Available data
■ ■ ■

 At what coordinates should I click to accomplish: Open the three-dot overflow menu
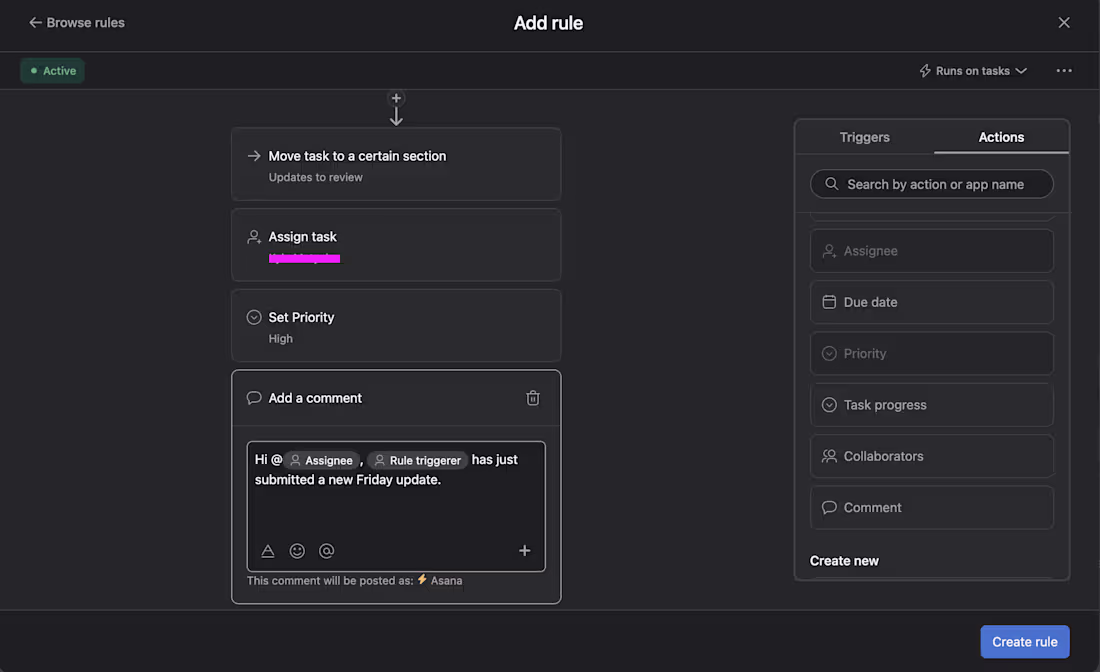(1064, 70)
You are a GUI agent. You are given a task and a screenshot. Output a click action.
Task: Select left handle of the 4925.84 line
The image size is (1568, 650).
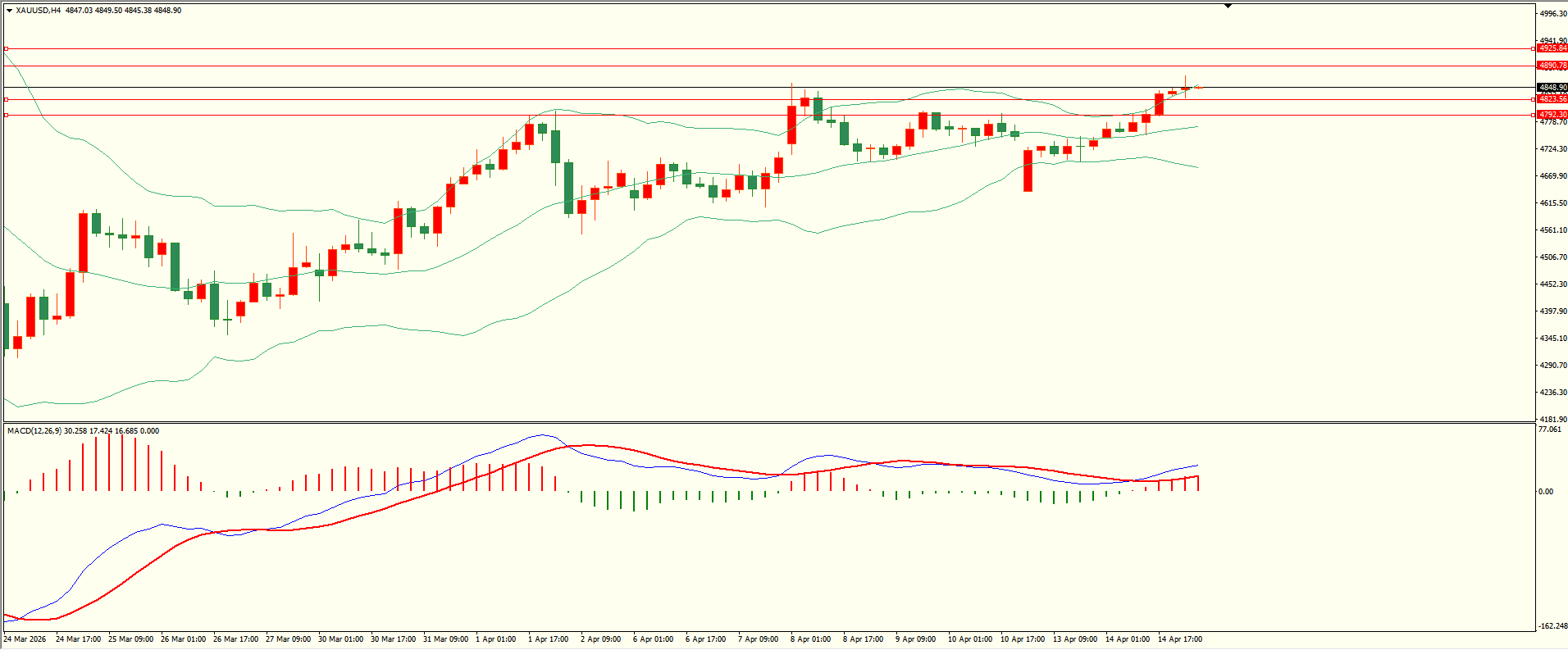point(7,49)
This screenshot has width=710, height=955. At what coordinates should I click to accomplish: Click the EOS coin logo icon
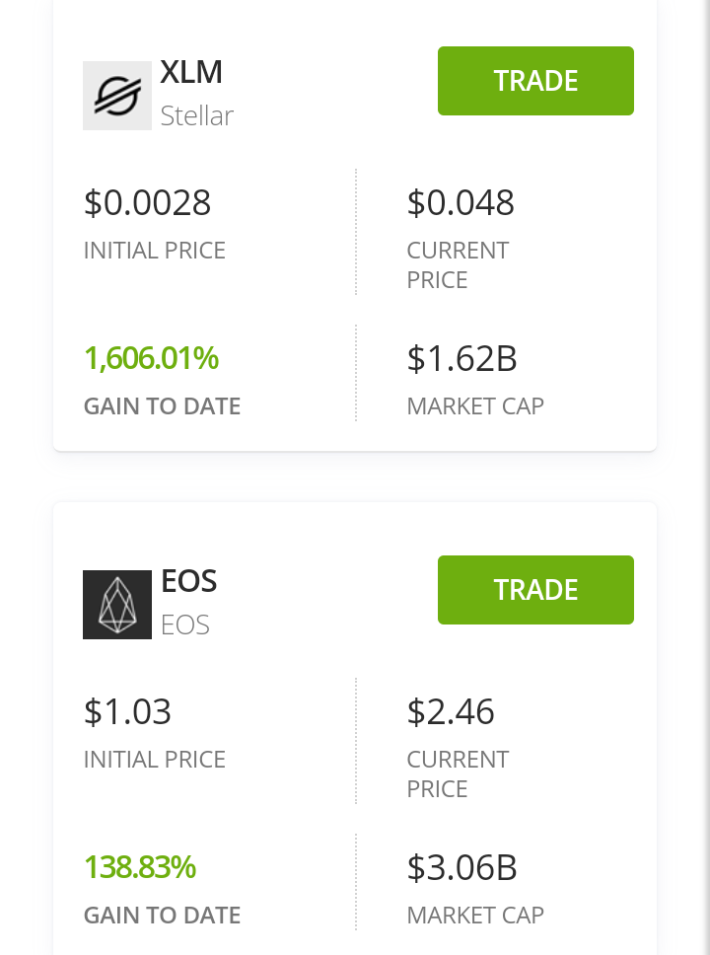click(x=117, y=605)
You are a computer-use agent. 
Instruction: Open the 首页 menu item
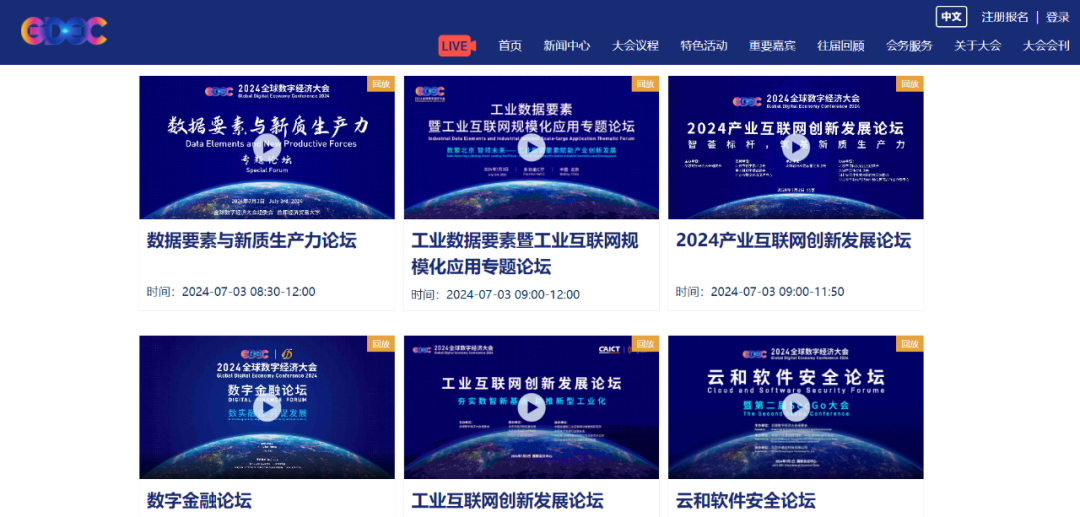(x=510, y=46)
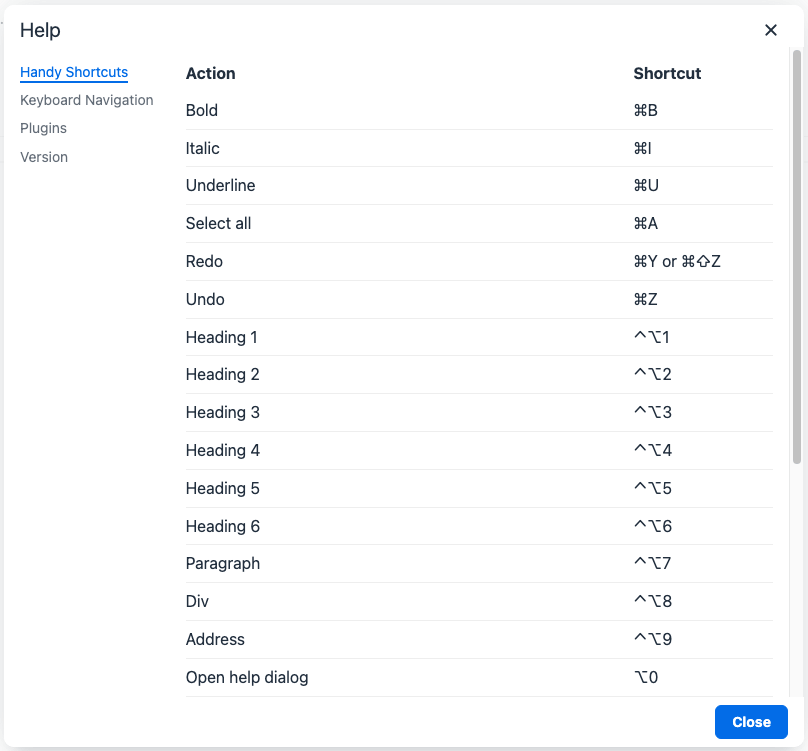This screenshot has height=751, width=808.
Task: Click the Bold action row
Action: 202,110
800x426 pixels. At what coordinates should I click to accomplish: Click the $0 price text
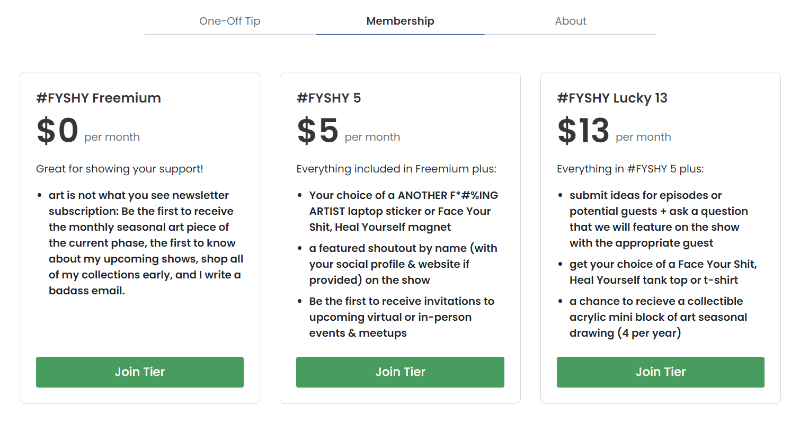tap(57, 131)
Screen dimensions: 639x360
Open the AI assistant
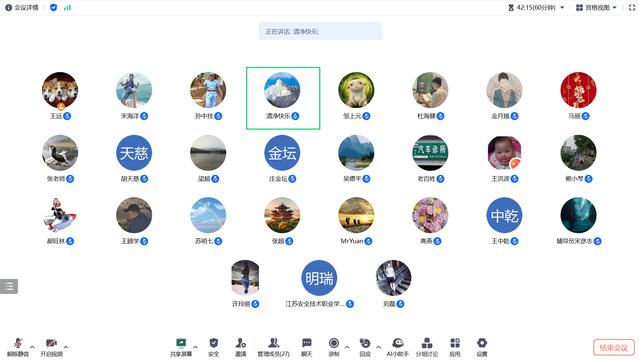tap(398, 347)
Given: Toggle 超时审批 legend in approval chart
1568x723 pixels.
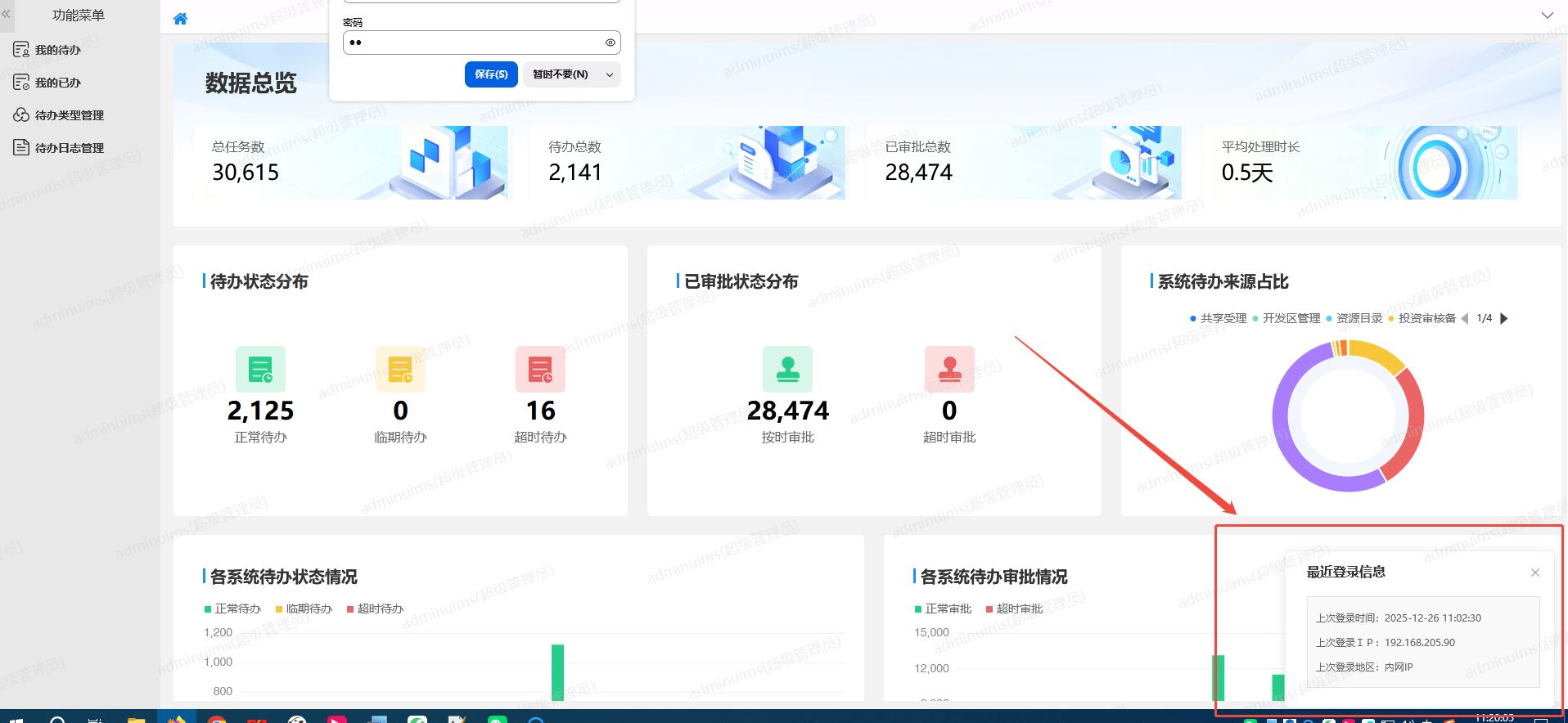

■ ■ ■

Assigned task
The expected output is each entry given again word for word, with pictures dropped.

Response to this task
 At what coordinates should I click to accomplish: Open the three-dot overflow menu
(1064, 70)
You are a GUI agent. You are given a task and a screenshot. Output a click action.
Task: Select left handle of the 4925.84 line
The image size is (1568, 650).
point(7,49)
This screenshot has width=710, height=955. At what coordinates should I click to accomplish: Click the EOS coin logo icon
click(x=117, y=605)
You are a computer-use agent. 
Instruction: Open the 首页 menu item
(x=510, y=46)
This screenshot has height=751, width=808.
Task: Click the Bold action row
Action: 202,110
800x426 pixels. At what coordinates should I click to accomplish: Click the $0 price text
tap(57, 131)
Screen dimensions: 639x360
Open the AI assistant
tap(398, 347)
Given: Toggle 超时审批 legend in approval chart
1568x723 pixels.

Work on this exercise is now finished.